* **Excerpt provided**:
□ □ □ □
26: Buttonholes (cont.)

There is no way to make those stitches disappear, but they will look better if you use the point of the needle, and starting at the side of the buttonhole, firm the stitch by pulling gently at the side furthest from the buttonhole. Pull out a loop, then tighten it up by pulling out another loop from the next stitch [pic 10].

10: Tighten by pulling out a decreasing sequence of loops on either side of the buttonhole.

Gradually pull smaller loops from the next few consecutive stitches. and within a few stitches, the fabric looks undisturbed. Repeat on the other side of the buttonhole and the loose stitches will not be as obvious as before [pic 11].

11: Top: Sides have been firmed up.
Bottom: Loose stitches haven’t been fixed.

The buttonhole can be worked by starting on a knit row, but it really looks better when started on a purl row. Knit a patch and try it out. Any knitted buttonhole stretches easily, so make the smallest size possible. If used vertically, the buttonhole opens out and really doesn’t hold a button very well.

This way of working a buttonhole is first cousin to making a long horizontal slit for a set in pocket.


When working out where to make buttonholes on the knitted fabric of the garment, place the hole at least two button widths from the edge. A button doesn’t sit in the centre of a horizontal buttonhole, it pulls to the side nearest to the centre front [pic 12].

12: A clear button attached with blue thread to a yellow backing shows that a button pulls to one side of a horizontal buttonhole.
□ □ □ □
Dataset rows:
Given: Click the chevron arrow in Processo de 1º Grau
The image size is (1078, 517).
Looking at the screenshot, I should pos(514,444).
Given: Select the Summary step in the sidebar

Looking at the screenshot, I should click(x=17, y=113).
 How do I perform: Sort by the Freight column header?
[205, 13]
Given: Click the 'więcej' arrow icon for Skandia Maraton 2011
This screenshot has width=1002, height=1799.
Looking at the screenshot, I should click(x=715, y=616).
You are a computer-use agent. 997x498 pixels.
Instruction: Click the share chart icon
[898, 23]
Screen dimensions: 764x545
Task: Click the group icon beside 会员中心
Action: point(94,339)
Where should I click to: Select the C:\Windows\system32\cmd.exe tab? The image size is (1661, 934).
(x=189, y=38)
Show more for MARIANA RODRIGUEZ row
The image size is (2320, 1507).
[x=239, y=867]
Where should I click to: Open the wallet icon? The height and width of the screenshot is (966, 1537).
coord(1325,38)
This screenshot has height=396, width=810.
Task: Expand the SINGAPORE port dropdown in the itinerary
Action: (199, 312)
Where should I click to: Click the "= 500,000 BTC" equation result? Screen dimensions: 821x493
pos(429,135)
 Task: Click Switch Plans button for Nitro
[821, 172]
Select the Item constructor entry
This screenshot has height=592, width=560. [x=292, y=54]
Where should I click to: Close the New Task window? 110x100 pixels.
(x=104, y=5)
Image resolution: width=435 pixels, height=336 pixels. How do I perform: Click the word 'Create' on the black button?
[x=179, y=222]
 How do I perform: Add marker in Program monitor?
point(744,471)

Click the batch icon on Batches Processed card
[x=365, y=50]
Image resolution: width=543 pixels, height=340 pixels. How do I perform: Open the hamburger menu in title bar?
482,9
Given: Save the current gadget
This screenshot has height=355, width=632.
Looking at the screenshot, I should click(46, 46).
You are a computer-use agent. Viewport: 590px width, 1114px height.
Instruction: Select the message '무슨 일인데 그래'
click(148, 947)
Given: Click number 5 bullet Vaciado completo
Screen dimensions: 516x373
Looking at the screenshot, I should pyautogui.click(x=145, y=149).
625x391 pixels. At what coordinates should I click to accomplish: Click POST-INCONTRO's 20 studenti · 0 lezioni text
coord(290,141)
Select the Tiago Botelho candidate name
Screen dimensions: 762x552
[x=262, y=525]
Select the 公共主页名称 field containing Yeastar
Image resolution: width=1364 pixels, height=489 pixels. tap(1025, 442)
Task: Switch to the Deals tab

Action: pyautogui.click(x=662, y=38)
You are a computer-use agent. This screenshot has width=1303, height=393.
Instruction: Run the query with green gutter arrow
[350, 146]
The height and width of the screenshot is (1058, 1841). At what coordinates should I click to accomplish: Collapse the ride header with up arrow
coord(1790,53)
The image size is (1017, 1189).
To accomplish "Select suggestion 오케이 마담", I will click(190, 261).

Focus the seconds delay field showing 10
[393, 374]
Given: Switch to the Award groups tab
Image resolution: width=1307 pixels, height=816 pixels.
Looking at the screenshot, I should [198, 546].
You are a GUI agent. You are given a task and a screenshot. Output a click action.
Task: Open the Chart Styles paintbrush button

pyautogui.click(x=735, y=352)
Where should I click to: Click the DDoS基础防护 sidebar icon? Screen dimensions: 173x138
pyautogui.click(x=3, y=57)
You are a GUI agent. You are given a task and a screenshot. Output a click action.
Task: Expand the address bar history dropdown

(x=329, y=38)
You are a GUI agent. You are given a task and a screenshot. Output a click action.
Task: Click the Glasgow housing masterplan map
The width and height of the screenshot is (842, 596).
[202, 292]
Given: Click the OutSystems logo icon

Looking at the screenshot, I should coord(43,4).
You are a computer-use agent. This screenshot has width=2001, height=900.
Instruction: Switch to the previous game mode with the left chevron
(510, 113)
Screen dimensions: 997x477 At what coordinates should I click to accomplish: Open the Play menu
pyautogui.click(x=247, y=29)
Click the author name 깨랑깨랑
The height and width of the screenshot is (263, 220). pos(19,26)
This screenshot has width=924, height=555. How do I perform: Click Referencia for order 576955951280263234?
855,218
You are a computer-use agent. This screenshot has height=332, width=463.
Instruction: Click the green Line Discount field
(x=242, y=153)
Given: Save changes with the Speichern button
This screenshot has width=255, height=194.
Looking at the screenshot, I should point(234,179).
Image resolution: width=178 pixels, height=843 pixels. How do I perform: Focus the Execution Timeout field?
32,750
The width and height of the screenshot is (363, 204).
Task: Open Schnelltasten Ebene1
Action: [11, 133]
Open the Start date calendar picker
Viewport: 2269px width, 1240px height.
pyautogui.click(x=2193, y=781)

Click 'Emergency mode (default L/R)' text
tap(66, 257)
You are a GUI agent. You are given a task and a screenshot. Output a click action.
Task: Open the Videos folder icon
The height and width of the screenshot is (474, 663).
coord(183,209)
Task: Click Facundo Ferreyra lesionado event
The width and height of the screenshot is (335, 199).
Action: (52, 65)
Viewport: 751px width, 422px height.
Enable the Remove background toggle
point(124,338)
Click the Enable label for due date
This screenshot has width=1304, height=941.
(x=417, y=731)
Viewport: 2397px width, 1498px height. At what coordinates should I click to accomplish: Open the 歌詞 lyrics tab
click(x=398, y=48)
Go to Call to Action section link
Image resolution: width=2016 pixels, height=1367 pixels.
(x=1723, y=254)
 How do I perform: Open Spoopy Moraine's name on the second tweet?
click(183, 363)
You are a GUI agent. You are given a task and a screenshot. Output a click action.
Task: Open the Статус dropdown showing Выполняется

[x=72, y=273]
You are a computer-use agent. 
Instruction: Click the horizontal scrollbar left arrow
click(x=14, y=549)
□ □ □ □
* **Exercise task A**:
State whether each of the following statements agrees with the buttonhole excerpt, answering yes or no and quoting the deciding words of the excerpt. (i) The buttonhole looks better when started on a purl row than on a knit row. (ii) A button sits in the center of a horizontal buttonhole. (iii) The hole should be placed at least three button widths from the edge.
* **Exercise task B**:
Duplicate the passage of the buttonhole excerpt between "11: Top: Sides" and "a horizontal buttonhole.", inclusive.

* **Complete response A**:
(i) Yes: "it really looks better when started on a purl row"
(ii) No: "A button doesn’t sit in the centre of a horizontal buttonhole, it pulls to the side nearest to the centre front"
(iii) No: "place the hole at least two button widths from the edge"

* **Complete response B**:
11: Top: Sides have been firmed up.
Bottom: Loose stitches haven’t been fixed.

The buttonhole can be worked by starting on a knit row, but it really looks better when started on a purl row. Knit a patch and try it out. Any knitted buttonhole stretches easily, so make the smallest size possible. If used vertically, the buttonhole opens out and really doesn’t hold a button very well.

This way of working a buttonhole is first cousin to making a long horizontal slit for a set in pocket.


When working out where to make buttonholes on the knitted fabric of the garment, place the hole at least two button widths from the edge. A button doesn’t sit in the centre of a horizontal buttonhole, it pulls to the side nearest to the centre front [pic 12].

12: A clear button attached with blue thread to a yellow backing shows that a button pulls to one side of a horizontal buttonhole.